An Absolute Must Read for everybody who wants to see where ITO/BPO and the Offshore movement is headed

BANGALORE, India: Outsourcing is breaking out of the back office. Until recently, the migration of service industry jobs from the West to places like India seemed to obey an unwritten law: Low-skill clerical and programming tasks would leave the developed economies, while high-end careers requiring graduate degrees and commanding six-figure salaries would stay behind.

While call centers and software houses closed in the West, often leaving their workers scrounging for employment, professionals in fields like aeronautical engineering, investment banking and drug research likely believed they had nothing to worry about.

Quietly, but steadily, that is changing. High-skilled jobs in those very fields, which once epitomized the competitiveness of Western economies, are flowing to India. The pool of jobs once thought to be impossible to outsource is gradually evaporating.

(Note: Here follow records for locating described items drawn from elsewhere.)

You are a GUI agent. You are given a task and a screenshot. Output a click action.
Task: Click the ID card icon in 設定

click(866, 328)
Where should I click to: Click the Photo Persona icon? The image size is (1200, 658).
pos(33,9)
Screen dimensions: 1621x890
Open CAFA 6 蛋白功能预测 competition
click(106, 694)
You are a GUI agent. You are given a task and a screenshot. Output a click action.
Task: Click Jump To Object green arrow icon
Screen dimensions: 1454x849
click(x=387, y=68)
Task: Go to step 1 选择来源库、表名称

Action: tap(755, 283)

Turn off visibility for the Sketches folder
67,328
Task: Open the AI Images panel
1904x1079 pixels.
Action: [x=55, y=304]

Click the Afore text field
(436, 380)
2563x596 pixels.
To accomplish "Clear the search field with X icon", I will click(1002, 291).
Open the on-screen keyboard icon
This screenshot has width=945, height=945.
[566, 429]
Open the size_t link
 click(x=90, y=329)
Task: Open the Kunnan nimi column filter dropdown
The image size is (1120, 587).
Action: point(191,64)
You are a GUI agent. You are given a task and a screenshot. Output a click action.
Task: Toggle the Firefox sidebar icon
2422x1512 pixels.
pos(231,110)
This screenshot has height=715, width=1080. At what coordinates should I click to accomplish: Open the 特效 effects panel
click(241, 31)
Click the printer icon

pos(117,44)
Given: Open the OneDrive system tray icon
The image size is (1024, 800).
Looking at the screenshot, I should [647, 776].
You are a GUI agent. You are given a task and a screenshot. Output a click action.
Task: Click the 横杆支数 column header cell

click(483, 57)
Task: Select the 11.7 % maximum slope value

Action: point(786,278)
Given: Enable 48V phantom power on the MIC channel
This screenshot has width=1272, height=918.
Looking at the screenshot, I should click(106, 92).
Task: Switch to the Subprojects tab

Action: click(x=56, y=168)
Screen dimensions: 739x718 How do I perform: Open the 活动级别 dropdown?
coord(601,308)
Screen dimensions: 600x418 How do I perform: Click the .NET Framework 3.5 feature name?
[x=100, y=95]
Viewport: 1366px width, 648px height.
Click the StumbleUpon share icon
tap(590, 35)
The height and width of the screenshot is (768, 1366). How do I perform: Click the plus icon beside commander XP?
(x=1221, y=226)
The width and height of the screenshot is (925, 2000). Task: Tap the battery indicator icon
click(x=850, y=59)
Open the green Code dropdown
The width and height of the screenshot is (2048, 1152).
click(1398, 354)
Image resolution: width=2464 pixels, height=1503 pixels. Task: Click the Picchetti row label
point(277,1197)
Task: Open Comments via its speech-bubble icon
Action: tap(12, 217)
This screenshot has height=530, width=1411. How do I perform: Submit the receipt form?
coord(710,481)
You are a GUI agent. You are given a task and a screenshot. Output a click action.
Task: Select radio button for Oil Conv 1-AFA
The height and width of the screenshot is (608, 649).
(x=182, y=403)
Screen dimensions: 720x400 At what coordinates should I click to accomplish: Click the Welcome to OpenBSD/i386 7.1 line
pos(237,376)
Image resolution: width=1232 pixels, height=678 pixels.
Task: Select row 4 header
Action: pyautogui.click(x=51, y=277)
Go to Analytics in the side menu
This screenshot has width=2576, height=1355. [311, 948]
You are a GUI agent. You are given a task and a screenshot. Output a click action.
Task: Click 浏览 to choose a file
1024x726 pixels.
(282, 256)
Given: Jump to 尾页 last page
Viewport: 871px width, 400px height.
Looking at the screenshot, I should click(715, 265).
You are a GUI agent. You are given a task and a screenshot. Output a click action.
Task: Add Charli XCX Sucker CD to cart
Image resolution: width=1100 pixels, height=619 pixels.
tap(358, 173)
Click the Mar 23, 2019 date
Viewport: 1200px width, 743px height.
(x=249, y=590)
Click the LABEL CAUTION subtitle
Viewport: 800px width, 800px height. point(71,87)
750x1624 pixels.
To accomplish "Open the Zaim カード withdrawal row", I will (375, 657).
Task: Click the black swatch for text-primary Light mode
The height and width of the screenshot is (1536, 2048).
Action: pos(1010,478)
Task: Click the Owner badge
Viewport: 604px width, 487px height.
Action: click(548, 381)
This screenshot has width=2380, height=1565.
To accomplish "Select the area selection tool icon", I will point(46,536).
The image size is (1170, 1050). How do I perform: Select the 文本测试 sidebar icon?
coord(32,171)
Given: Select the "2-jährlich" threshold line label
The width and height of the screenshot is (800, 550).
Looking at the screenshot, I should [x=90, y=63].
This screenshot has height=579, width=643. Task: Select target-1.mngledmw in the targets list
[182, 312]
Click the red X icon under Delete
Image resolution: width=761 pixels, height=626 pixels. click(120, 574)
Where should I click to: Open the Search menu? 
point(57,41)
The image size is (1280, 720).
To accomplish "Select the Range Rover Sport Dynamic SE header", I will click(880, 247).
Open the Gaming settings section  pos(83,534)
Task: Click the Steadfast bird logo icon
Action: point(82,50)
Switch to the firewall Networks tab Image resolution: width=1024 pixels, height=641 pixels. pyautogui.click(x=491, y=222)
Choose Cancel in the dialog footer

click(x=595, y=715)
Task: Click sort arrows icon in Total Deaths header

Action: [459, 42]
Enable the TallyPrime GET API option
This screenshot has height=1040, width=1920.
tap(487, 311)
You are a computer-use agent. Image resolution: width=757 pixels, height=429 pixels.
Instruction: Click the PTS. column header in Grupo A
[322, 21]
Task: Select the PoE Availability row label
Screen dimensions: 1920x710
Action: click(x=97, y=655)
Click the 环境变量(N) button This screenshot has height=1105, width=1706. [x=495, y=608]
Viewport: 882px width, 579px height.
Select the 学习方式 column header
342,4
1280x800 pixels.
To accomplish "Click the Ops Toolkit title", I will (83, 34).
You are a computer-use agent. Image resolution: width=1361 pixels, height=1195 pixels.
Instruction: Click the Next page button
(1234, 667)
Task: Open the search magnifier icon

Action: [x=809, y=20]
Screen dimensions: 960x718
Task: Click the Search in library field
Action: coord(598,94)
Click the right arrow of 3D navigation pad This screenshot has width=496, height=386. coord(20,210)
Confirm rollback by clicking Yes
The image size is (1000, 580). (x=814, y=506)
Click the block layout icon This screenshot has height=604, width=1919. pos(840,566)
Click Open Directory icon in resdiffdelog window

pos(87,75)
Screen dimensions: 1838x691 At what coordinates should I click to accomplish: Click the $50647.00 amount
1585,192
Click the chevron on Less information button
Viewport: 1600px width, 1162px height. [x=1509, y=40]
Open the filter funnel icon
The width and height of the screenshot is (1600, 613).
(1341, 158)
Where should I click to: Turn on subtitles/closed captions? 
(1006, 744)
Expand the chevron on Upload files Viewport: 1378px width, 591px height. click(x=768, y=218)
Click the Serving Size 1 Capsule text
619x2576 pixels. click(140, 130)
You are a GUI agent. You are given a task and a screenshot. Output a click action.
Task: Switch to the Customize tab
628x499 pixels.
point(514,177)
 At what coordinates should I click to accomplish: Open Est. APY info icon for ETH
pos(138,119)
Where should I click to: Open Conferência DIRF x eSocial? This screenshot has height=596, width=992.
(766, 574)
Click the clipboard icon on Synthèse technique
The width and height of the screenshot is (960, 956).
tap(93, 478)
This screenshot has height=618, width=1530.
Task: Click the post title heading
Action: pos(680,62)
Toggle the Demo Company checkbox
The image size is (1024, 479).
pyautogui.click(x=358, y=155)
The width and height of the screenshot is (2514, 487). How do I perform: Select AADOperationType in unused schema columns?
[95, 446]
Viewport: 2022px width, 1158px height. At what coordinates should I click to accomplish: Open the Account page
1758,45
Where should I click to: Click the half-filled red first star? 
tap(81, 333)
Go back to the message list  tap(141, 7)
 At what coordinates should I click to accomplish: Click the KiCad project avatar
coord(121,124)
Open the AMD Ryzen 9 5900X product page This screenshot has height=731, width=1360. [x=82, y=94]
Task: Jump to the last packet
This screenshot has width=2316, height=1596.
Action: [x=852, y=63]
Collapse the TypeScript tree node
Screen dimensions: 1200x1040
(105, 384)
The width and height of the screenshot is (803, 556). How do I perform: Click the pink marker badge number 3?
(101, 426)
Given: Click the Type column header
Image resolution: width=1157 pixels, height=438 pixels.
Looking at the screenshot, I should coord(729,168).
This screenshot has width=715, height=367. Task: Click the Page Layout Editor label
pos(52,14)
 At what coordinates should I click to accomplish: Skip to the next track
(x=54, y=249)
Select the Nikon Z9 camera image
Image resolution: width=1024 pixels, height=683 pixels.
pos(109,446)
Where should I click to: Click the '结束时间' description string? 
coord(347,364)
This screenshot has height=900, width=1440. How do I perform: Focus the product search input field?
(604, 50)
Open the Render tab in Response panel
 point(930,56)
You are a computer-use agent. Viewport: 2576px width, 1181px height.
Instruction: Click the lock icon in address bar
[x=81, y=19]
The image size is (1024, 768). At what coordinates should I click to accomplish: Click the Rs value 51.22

Boeing and Airbus now employ hundreds of Indians on critical tasks, including the design of next-generation cockpits and systems to prevent airborne collisions. For about one-fifth the cost, investment banks like Morgan Stanley are hiring Indians to analyze U.S. stocks, a job that can pay $200,000 a year or more on Wall Street

Eli Lilly, the U.S. drug maker, recently handed over a promising molecule it discovered to an Indian company, Nicholas Piramal, which will be paid $500,000 to $1.5 million a year per scientist for at least two years of work readying the drug for commercial use.

And with multinationals employing tens of thousands of Indians, some are beginning to treat the country like a second headquarters, sending senior executives with global responsibilities to work from India.

Cisco Systems, a maker of communications equipment, has mandated that 20 percent of its top talent be in India within five years. The company recently moved one of its five highest-ranking executives, Wim Elfrink, to Bangalore as its chief globalization officer.

"There is no job that is done in Cisco that a guy in India can't do," said Samu Devarajan, a Cisco managing director in Bangalore. "If this theater becomes successful and grows the way we want it to grow, I see no reason why the CEO of Cisco couldn't sit in India."

Accenture, the global consulting giant, has its worldwide head of business-process outsourcing in Bangalore. By December, it will have more employees in India than in the United States.